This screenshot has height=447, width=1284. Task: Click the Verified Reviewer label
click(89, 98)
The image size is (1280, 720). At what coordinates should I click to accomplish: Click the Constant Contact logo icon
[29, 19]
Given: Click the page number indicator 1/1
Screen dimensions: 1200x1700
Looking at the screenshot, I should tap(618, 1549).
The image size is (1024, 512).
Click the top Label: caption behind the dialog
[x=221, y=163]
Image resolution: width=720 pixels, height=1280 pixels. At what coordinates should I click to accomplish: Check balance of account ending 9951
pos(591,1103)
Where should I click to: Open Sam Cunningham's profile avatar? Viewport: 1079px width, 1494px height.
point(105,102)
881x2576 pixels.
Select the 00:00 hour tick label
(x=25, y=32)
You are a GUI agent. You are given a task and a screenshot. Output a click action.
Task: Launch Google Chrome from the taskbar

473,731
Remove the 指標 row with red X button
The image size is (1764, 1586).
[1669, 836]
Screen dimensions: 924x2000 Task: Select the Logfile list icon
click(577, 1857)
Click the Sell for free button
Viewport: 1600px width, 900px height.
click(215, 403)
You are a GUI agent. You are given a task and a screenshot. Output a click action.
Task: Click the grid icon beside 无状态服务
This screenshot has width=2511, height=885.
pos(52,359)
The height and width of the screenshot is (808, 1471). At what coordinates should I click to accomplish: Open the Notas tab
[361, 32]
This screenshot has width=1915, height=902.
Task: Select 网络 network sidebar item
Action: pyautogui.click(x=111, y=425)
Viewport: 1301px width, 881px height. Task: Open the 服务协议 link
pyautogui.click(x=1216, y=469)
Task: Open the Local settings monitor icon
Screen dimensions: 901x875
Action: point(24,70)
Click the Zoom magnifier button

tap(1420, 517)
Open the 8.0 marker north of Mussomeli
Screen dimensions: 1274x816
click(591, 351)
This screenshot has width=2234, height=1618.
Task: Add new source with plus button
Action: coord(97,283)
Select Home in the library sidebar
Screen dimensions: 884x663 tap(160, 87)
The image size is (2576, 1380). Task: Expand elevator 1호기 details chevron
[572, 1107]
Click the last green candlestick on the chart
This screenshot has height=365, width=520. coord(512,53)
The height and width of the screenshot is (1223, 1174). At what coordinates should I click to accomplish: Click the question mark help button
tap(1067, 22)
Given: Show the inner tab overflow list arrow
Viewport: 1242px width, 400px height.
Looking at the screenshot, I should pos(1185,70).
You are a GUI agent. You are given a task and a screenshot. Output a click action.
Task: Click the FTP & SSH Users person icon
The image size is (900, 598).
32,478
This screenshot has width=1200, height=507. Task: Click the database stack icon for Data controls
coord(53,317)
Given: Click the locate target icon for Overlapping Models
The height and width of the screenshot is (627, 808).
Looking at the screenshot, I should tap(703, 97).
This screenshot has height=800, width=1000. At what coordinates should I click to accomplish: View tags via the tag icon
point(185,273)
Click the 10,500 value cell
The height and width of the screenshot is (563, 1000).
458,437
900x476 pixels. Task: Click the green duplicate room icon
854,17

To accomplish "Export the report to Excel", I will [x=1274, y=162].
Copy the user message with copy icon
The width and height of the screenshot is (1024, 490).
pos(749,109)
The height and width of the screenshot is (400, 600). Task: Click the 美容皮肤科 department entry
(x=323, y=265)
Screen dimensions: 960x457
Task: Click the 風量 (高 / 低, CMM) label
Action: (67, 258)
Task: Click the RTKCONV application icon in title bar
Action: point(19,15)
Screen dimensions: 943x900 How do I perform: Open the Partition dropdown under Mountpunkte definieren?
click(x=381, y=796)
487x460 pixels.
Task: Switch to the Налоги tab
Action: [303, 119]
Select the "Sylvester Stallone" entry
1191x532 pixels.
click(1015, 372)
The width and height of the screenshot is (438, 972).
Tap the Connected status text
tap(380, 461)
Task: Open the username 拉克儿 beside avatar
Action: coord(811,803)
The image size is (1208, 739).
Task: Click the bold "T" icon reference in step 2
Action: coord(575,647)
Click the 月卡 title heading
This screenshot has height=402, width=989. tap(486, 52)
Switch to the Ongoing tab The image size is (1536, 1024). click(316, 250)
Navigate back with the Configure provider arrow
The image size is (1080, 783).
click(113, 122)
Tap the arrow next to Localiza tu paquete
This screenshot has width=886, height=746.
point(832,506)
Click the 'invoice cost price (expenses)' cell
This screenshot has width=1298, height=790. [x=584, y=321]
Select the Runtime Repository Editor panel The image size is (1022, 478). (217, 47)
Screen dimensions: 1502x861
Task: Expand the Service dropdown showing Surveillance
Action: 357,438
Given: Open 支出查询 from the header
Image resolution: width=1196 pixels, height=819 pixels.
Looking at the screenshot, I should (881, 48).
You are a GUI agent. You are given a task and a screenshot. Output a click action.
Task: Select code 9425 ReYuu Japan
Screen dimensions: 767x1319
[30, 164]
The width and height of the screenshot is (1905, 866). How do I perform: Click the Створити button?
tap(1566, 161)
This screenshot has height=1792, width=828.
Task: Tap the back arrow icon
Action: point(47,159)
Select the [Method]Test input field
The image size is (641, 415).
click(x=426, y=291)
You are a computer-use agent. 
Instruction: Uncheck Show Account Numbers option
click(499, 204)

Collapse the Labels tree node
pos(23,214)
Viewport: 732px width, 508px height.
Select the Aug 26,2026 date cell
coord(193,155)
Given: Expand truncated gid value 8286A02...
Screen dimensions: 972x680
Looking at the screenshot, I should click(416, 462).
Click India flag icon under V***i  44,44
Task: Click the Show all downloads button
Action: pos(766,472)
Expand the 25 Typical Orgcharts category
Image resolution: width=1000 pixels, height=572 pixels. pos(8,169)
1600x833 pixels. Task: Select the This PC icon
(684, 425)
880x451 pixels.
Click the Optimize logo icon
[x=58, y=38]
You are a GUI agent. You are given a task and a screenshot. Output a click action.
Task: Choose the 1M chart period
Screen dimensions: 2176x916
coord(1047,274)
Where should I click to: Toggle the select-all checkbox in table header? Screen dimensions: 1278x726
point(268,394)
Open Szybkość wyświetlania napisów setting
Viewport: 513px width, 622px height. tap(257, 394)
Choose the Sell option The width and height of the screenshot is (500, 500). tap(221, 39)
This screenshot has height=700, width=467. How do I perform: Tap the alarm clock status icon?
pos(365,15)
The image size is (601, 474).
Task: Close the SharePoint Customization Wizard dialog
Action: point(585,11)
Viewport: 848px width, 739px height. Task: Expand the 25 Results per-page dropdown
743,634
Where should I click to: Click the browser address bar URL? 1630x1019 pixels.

========================

• **What you have to do**
Please print out every record exactly as it is written.

• **Reply to the task**
This screenshot has height=447, width=1284. Task: Click the Verified Reviewer label
click(89, 98)
The image size is (1280, 720). At what coordinates should I click to accomplish: Click the Constant Contact logo icon
[29, 19]
Given: Click the page number indicator 1/1
Screen dimensions: 1200x1700
Looking at the screenshot, I should tap(618, 1549).
The image size is (1024, 512).
Click the top Label: caption behind the dialog
[x=221, y=163]
Image resolution: width=720 pixels, height=1280 pixels. At what coordinates should I click to accomplish: Check balance of account ending 9951
pos(591,1103)
Where should I click to: Open Sam Cunningham's profile avatar? Viewport: 1079px width, 1494px height.
point(105,102)
881x2576 pixels.
Select the 00:00 hour tick label
(x=25, y=32)
You are a GUI agent. You are given a task and a screenshot. Output a click action.
Task: Launch Google Chrome from the taskbar

473,731
Remove the 指標 row with red X button
The image size is (1764, 1586).
[1669, 836]
Screen dimensions: 924x2000 Task: Select the Logfile list icon
click(577, 1857)
Click the Sell for free button
Viewport: 1600px width, 900px height.
click(215, 403)
You are a GUI agent. You are given a task and a screenshot. Output a click action.
Task: Click the grid icon beside 无状态服务
This screenshot has width=2511, height=885.
pos(52,359)
The height and width of the screenshot is (808, 1471). At what coordinates should I click to accomplish: Open the Notas tab
[361, 32]
This screenshot has width=1915, height=902.
Task: Select 网络 network sidebar item
Action: pyautogui.click(x=111, y=425)
Viewport: 1301px width, 881px height. Task: Open the 服务协议 link
pyautogui.click(x=1216, y=469)
Task: Open the Local settings monitor icon
Screen dimensions: 901x875
Action: point(24,70)
Click the Zoom magnifier button

tap(1420, 517)
Open the 8.0 marker north of Mussomeli
Screen dimensions: 1274x816
click(591, 351)
This screenshot has width=2234, height=1618.
Task: Add new source with plus button
Action: coord(97,283)
Select Home in the library sidebar
Screen dimensions: 884x663 tap(160, 87)
The image size is (2576, 1380). Task: Expand elevator 1호기 details chevron
[572, 1107]
Click the last green candlestick on the chart
This screenshot has height=365, width=520. coord(512,53)
The height and width of the screenshot is (1223, 1174). At what coordinates should I click to accomplish: Click the question mark help button
tap(1067, 22)
Given: Show the inner tab overflow list arrow
Viewport: 1242px width, 400px height.
Looking at the screenshot, I should pos(1185,70).
You are a GUI agent. You are given a task and a screenshot. Output a click action.
Task: Click the FTP & SSH Users person icon
The image size is (900, 598).
32,478
This screenshot has width=1200, height=507. Task: Click the database stack icon for Data controls
coord(53,317)
Given: Click the locate target icon for Overlapping Models
The height and width of the screenshot is (627, 808).
Looking at the screenshot, I should tap(703, 97).
This screenshot has height=800, width=1000. At what coordinates should I click to accomplish: View tags via the tag icon
point(185,273)
Click the 10,500 value cell
The height and width of the screenshot is (563, 1000).
458,437
900x476 pixels. Task: Click the green duplicate room icon
854,17

To accomplish "Export the report to Excel", I will [x=1274, y=162].
Copy the user message with copy icon
The width and height of the screenshot is (1024, 490).
pos(749,109)
The height and width of the screenshot is (400, 600). Task: Click the 美容皮肤科 department entry
(x=323, y=265)
Screen dimensions: 960x457
Task: Click the 風量 (高 / 低, CMM) label
Action: (67, 258)
Task: Click the RTKCONV application icon in title bar
Action: point(19,15)
Screen dimensions: 943x900 How do I perform: Open the Partition dropdown under Mountpunkte definieren?
click(x=381, y=796)
487x460 pixels.
Task: Switch to the Налоги tab
Action: [303, 119]
Select the "Sylvester Stallone" entry
1191x532 pixels.
click(1015, 372)
The width and height of the screenshot is (438, 972).
Tap the Connected status text
tap(380, 461)
Task: Open the username 拉克儿 beside avatar
Action: coord(811,803)
The image size is (1208, 739).
Task: Click the bold "T" icon reference in step 2
Action: coord(575,647)
Click the 月卡 title heading
This screenshot has height=402, width=989. tap(486, 52)
Switch to the Ongoing tab The image size is (1536, 1024). click(316, 250)
Navigate back with the Configure provider arrow
The image size is (1080, 783).
click(113, 122)
Tap the arrow next to Localiza tu paquete
This screenshot has width=886, height=746.
point(832,506)
Click the 'invoice cost price (expenses)' cell
This screenshot has width=1298, height=790. [x=584, y=321]
Select the Runtime Repository Editor panel The image size is (1022, 478). (217, 47)
Screen dimensions: 1502x861
Task: Expand the Service dropdown showing Surveillance
Action: 357,438
Given: Open 支出查询 from the header
Image resolution: width=1196 pixels, height=819 pixels.
Looking at the screenshot, I should (881, 48).
You are a GUI agent. You are given a task and a screenshot. Output a click action.
Task: Select code 9425 ReYuu Japan
Screen dimensions: 767x1319
[30, 164]
The width and height of the screenshot is (1905, 866). How do I perform: Click the Створити button?
tap(1566, 161)
This screenshot has height=1792, width=828.
Task: Tap the back arrow icon
Action: point(47,159)
Select the [Method]Test input field
The image size is (641, 415).
click(x=426, y=291)
You are a computer-use agent. 
Instruction: Uncheck Show Account Numbers option
click(499, 204)

Collapse the Labels tree node
pos(23,214)
Viewport: 732px width, 508px height.
Select the Aug 26,2026 date cell
coord(193,155)
Given: Expand truncated gid value 8286A02...
Screen dimensions: 972x680
Looking at the screenshot, I should click(416, 462).
Click India flag icon under V***i  44,44
Task: Click the Show all downloads button
Action: pos(766,472)
Expand the 25 Typical Orgcharts category
Image resolution: width=1000 pixels, height=572 pixels. pos(8,169)
1600x833 pixels. Task: Select the This PC icon
(684, 425)
880x451 pixels.
Click the Optimize logo icon
[x=58, y=38]
You are a GUI agent. You are given a task and a screenshot. Output a click action.
Task: Choose the 1M chart period
Screen dimensions: 2176x916
coord(1047,274)
Where should I click to: Toggle the select-all checkbox in table header? Screen dimensions: 1278x726
point(268,394)
Open Szybkość wyświetlania napisów setting
Viewport: 513px width, 622px height. tap(257, 394)
Choose the Sell option The width and height of the screenshot is (500, 500). tap(221, 39)
This screenshot has height=700, width=467. How do I perform: Tap the alarm clock status icon?
pos(365,15)
The image size is (601, 474).
Task: Close the SharePoint Customization Wizard dialog
Action: point(585,11)
Viewport: 848px width, 739px height. Task: Expand the 25 Results per-page dropdown
743,634
Where should I click to: Click the browser address bar URL? 1630x1019 pixels.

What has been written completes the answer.